Different parenting styles are causing our family friction, what can I do?
One of the main problems within step families is who disciplines whose children...
The simple thing is to sit down with a cup of coffee and a pen and paper and fold your paper in half. On one side write ‘What is acceptable behaviour’ and on the other side write ‘What isn’t acceptable behaviour’ Then have a chat with your partner about what you both feel is your style of discipline, rules, boundaries and who does what. Do you feel comfortable if your partner chastises or corrects your son, is it ok to chastise your partner’s daughter? What are the consequences if your kids break the rules? Who implements the consequences? Who is the ‘good cop/bad cop’ or are you both in it together? Clarity, communication and respect are the key energies of any happy family.
There are four important aspects of parenting:
•Warmth and nurturance
•Expectations of maturity and control
Our parenting style can be one that we naturally are inclined to, or it can be influenced by the way we were brought up as children, or in many cases, with the parents I work with, it can be a reaction against the way you were brought up. But I think it’s helpful to at least be aware of your parenting style particularly as it needs to change during the teenage years or when you are nurturing and creating a step family, when you need to become more flexible.
One thing I believe kids of all ages need is firm, fair, consistent discipline.
The Four Parenting Styles
In this style of parenting, children are expected to follow the strict rules established by you and failure to follow your rules usually results in a punishment or consequence of some sort. Often, I find that authoritarian parents fail to explain the reasoning behind these rules and if they are asked to explain, they often simply reply, “Because I said so.” These parents have high demands, but are not responsive to their children and are not very flexible in their parenting approach and they expect their orders to be obeyed without explanation which can cause friction and frustration in their step children so arguments often erupt, particularly in the toddler and teenage years when children are striving for independence.
Like authoritarian parents, authoritative parents have rules and guidelines that their children are expected to follow but they are far more flexible and democratic. Authoritative parents are in charge but they are more responsive to their step children and willing to listen to their questions and explain why they have the rules that they have. “If you eat sweets before your tea you won’t feel hungry and you need to eat a healthy meal first. Sweets are a treat.” When children fail to meet the expectations, these parents are more nurturing and forgiving rather than punishing. They are assertive, but aren’t too harsh, judgmental, critical or too restrictive. Their disciplinary methods are supportive, rather than punitive. Parents with this style want their children to learn to be assertive as well as socially responsible, and they enjoy “talking and teaching” their children so they grow up learning to self-regulate as well as be cooperative.

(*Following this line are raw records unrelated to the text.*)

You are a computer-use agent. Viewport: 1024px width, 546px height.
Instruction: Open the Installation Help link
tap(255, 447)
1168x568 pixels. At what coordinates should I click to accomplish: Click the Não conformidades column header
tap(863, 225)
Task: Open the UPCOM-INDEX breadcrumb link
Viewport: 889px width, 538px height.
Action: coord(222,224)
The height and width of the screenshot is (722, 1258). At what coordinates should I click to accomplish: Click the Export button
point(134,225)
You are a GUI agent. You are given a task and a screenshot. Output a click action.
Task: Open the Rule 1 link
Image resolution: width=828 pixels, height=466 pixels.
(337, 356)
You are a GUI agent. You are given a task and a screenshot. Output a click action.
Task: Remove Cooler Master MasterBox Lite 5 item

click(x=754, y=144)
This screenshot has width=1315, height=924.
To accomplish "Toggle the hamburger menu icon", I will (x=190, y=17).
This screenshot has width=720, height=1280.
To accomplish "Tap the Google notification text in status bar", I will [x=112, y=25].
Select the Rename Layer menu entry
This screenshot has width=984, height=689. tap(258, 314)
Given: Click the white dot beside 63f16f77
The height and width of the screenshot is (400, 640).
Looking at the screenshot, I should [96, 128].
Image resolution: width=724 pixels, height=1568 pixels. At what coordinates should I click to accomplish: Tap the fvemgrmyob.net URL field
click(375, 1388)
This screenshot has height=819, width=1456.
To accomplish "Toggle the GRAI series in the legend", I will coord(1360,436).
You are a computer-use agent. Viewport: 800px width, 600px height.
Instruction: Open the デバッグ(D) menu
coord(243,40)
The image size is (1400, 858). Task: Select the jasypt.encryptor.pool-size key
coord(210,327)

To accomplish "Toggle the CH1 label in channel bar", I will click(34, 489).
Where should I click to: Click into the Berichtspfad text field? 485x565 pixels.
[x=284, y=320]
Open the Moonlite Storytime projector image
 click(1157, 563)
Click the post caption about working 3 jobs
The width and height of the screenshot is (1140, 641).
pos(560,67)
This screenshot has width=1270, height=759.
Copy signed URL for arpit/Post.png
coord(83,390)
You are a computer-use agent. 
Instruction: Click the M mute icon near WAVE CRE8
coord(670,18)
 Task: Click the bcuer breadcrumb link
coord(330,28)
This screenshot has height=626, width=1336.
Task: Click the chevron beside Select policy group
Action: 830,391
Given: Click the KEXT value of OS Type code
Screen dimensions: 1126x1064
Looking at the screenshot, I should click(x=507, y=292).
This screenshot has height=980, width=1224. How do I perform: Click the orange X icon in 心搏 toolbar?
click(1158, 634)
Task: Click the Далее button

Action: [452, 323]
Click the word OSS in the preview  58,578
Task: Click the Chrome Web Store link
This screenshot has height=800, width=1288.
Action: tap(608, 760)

Permissive parents are sometimes referred to as indulgent parents, who make very few demands on their children. These parents rarely discipline their kids because they have relatively low expectations of maturity and self-control and don’t expect their children to be able to do as they are told. They are non-traditional and lenient, and they don’t expect their kids to show mature behaviour, or be able to self-regulate, and these parents avoid confrontation. Permissive parents are generally nurturing and communicative with their children, but they try to be their child’s friend rather than their parent and when I work with them they are often exhausted! Be aware of this potential inclination when you become a step parent to please your partner’s children!
An uninvolved parenting style is characterised by few demands, low responsiveness and little communication. While these parents fulfil their child’s basic needs, they are generally detached from their child’s life. In extreme cases, these parents may even reject or neglect the needs of their children.
The Impact of Parenting Styles
So, what effect do these parenting styles have on your step family?
- Authoritarian parenting styles generally lead to children who are obedient and proficient, but they rank lower in happiness, social competence and self-esteem.
- Authoritative parenting styles tend to result in children who are happy, capable and successful.
- Permissive parenting often results in children who rank low in happiness and self-regulation. These children are more likely to experience problems with authority and tend to perform poorly in school.
- Uninvolved parenting styles rank lowest across all studies. These children tend to lack self-control, have low self-esteem and are less competent than their peers.
Why Do Parenting Styles Differ?
You may wonder why all parents don’t simply use the authoritative parenting style. After all, this parenting style is the most likely to produce happy, confident, capable, well balanced, positive, independent children but there are lots of reasons why parenting styles vary but some of them include differences in culture, personality, family size, parental background, socioeconomic status, educational level, and religion.
Of course, the parenting styles of each individual parent combines to create a unique blend in each and every family. For example, your partner may display an authoritative style while you favour a more permissive approach and of course step kids love to play one parent off against the other, don’t they?
So, the secret is to sing from the same song sheet in order to create a cohesive approach to your family style of parenting and it’s important that you learn to cooperate as you combine your particular parenting styles, but don’t forget that your child’s personality and temperament can also play a major role in how this all works at home!